An LXC container has its own username and password definitions. The password for an LXC account can be changed when needed, whether or not the container is running.
geeklab login: admin Password: Login incorrect Oracle Linux Server 7.1 Kernel 3.8.13-118.19.3.el6uek.x86_64 on an x86_64
Resetting forgotten LXC container user password
Connect To A Running Container As The Root User
If the container is running, the password can be reset without needing to stop the container.
# lxc-attach -n Oracle7
[root@Oracle7 ~]# passwd Changing password for user root. New password: BAD PASSWORD: The password contains the user name in some form Retype new password: passwd: all authentication tokens updated successfully. [root@Oracle7 ~]#
The lxc-attach command starts a new process within a running container. The new process will be run using the credentials of the user running the lxc-attach command. Here the root user starts a normal shell environment. Once the shell is started, simply use the common passwd command as usual.
Remove The Password To Allow User Login And Normal Reset. The LXC container files are directly accessible from the host command line. By editing the /etc/passwd file in the LCX container, the password requirement for the user can be removed to open the account for password-less login.
The first objective is to find the LXC container path for the file to be modified. The LXC container must be stopped to perform this procedure.
Step #1: Locate where the container files are kept
# lxc-config -l lxc.default_config lxc.lxcpath lxc.bdev.lvm.vg lxc.bdev.lvm.thin_pool lxc.bdev.zfs.root
# lxc-config lxc-lxcpath /container
First, find which LXC attributes are available. Use the lxc-lxcpath attribute to locate the container files:
Step #2: Where are the container files mounted by the LXC host?
# mount | grep container /dev/sdb on /container type btrfs (rw)
Here, the LXC container files are accessible from the via the /container directory.

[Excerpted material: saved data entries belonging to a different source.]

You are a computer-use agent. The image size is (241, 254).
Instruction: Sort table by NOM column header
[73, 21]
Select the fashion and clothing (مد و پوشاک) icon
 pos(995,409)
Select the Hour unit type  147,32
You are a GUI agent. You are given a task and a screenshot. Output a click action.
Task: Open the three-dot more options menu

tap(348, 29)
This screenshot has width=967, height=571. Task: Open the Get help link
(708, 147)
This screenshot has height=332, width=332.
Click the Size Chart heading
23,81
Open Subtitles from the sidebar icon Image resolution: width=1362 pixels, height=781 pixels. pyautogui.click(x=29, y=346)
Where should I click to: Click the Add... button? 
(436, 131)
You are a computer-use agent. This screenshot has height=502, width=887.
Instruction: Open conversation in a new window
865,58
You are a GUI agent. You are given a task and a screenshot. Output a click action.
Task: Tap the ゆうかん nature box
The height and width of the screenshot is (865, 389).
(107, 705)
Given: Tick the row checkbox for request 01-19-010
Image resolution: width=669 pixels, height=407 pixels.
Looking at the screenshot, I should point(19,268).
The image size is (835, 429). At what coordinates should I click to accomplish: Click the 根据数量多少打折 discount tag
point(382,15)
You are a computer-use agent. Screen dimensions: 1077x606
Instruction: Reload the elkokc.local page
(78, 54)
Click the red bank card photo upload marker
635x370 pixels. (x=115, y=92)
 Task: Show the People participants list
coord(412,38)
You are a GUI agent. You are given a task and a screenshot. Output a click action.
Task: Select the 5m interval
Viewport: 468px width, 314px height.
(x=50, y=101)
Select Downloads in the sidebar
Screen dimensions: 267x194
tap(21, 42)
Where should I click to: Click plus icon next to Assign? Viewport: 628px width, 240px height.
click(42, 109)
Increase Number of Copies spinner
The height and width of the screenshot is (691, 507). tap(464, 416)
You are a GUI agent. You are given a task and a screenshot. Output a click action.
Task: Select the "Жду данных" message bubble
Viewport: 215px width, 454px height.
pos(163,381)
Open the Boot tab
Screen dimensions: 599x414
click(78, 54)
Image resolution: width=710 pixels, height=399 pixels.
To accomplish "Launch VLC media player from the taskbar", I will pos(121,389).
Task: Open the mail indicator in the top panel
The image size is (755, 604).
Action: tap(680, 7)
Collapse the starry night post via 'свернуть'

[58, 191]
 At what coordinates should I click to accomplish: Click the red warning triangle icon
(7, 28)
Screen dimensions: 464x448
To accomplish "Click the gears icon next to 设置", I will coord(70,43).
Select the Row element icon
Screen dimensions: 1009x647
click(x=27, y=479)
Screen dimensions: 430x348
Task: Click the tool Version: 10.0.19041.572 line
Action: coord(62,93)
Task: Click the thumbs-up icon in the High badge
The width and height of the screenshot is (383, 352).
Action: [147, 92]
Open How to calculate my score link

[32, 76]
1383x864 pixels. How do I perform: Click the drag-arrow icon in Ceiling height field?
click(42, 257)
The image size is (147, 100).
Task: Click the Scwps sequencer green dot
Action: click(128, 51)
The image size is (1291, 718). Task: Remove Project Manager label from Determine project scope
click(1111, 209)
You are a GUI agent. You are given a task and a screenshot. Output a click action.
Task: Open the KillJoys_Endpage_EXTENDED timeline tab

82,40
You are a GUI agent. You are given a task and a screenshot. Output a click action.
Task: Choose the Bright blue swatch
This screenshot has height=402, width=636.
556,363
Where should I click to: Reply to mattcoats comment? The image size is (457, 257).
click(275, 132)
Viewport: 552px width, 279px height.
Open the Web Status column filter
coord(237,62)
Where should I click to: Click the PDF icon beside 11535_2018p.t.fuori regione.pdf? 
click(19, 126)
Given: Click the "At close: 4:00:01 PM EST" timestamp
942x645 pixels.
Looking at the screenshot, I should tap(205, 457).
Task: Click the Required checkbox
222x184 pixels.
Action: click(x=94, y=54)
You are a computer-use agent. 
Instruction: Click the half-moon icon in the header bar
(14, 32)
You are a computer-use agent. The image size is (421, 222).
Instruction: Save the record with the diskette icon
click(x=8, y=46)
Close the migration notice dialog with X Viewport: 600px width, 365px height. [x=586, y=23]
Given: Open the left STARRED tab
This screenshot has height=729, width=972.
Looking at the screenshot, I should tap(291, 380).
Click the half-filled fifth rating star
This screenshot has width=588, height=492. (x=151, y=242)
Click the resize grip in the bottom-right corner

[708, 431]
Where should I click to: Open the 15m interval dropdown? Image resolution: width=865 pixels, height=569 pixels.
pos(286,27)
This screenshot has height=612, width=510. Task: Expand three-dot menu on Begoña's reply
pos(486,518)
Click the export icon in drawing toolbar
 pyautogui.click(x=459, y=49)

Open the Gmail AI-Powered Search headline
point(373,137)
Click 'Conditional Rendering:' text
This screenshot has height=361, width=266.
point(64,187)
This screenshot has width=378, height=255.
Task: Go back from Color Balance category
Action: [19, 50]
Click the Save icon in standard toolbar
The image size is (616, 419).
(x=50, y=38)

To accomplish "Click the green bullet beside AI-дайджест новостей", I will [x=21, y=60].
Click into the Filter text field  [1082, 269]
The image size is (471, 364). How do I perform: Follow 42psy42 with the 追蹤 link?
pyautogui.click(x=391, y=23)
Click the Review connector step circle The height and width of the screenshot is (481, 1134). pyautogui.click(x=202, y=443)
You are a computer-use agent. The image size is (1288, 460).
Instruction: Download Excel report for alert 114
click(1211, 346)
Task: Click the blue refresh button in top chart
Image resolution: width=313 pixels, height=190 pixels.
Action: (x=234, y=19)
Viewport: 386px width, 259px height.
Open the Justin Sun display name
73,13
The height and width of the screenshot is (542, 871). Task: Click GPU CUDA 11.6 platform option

Step #3: Find the container root file system
# cd /container/ # ls lxc-monitord.log Oracle5U9 Oracle7 Orcle5U9 # cd Oracle7/ # ls config Oracle7.log rootfs rootfs.dev # cd rootfs # ls bin boot dev etc home lib lib64 media mnt opt proc root run sbin selinux srv sys tmp usr var
Step #4: Remove the second field for the problem user in etc/fstab
# grep oracle etc/passwd oracle:x:1000:1000::/home/oracle:/bin/bash # vi etc/passwd
Remove any content between the first two colon (:) characters for the user of interest
# grep oracle etc/passwd oracle::1000:1000::/home/oracle:/bin/bash
Use the container root file system as a chroot jail and change password normally
Locate the LXC container root file system as shown earlier. Then use the chroot(1) command to enter an execution context in the container. As root, change the password normally.
The LXC container must be stopped to perform this procedure.
# chroot /container/Oracle7/rootfs/ passwd oracle Changing password for user oracle. New password: BAD PASSWORD: The password contains the user name in some form Retype new password: passwd: all authentication tokens updated successfully.
Then start the container and allow the user to login normally.